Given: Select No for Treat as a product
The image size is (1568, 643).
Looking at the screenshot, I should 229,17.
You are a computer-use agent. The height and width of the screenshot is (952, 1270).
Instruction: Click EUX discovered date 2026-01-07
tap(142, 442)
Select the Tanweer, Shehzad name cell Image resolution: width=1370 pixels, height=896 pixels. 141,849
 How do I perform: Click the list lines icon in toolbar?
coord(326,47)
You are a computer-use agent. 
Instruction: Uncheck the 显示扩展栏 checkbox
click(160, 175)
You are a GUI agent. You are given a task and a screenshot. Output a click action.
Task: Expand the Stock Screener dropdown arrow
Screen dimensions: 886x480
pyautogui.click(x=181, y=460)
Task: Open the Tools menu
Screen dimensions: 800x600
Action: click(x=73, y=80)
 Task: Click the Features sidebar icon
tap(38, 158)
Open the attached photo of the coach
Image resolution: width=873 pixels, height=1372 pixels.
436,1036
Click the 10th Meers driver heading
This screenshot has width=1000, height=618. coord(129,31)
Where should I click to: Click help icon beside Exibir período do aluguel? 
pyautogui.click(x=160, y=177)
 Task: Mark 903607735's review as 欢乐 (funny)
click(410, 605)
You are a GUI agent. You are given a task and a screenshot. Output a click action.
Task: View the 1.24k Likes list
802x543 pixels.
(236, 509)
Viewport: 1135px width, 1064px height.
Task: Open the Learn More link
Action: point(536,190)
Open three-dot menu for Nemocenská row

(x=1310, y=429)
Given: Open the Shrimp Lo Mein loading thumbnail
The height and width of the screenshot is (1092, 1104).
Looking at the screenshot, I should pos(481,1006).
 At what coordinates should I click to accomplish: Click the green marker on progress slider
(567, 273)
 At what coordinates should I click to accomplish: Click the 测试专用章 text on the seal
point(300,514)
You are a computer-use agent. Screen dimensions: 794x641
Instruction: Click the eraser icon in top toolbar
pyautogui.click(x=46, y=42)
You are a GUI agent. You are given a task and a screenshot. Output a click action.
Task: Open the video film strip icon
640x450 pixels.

• **TASK DESCRIPTION**
All entries must be printed exactly, with nothing omitted.

• **EXERCISE OUTPUT**
Given: Select No for Treat as a product
The image size is (1568, 643).
Looking at the screenshot, I should 229,17.
You are a computer-use agent. The height and width of the screenshot is (952, 1270).
Instruction: Click EUX discovered date 2026-01-07
tap(142, 442)
Select the Tanweer, Shehzad name cell Image resolution: width=1370 pixels, height=896 pixels. 141,849
 How do I perform: Click the list lines icon in toolbar?
coord(326,47)
You are a computer-use agent. 
Instruction: Uncheck the 显示扩展栏 checkbox
click(160, 175)
You are a GUI agent. You are given a task and a screenshot. Output a click action.
Task: Expand the Stock Screener dropdown arrow
Screen dimensions: 886x480
pyautogui.click(x=181, y=460)
Task: Open the Tools menu
Screen dimensions: 800x600
Action: click(x=73, y=80)
 Task: Click the Features sidebar icon
tap(38, 158)
Open the attached photo of the coach
Image resolution: width=873 pixels, height=1372 pixels.
436,1036
Click the 10th Meers driver heading
This screenshot has width=1000, height=618. coord(129,31)
Where should I click to: Click help icon beside Exibir período do aluguel? 
pyautogui.click(x=160, y=177)
 Task: Mark 903607735's review as 欢乐 (funny)
click(410, 605)
You are a GUI agent. You are given a task and a screenshot. Output a click action.
Task: View the 1.24k Likes list
802x543 pixels.
(236, 509)
Viewport: 1135px width, 1064px height.
Task: Open the Learn More link
Action: point(536,190)
Open three-dot menu for Nemocenská row

(x=1310, y=429)
Given: Open the Shrimp Lo Mein loading thumbnail
The height and width of the screenshot is (1092, 1104).
Looking at the screenshot, I should pos(481,1006).
 At what coordinates should I click to accomplish: Click the green marker on progress slider
(567, 273)
 At what coordinates should I click to accomplish: Click the 测试专用章 text on the seal
point(300,514)
You are a computer-use agent. Screen dimensions: 794x641
Instruction: Click the eraser icon in top toolbar
pyautogui.click(x=46, y=42)
You are a GUI agent. You are given a task and a screenshot. Output a click action.
Task: Open the video film strip icon
640x450 pixels.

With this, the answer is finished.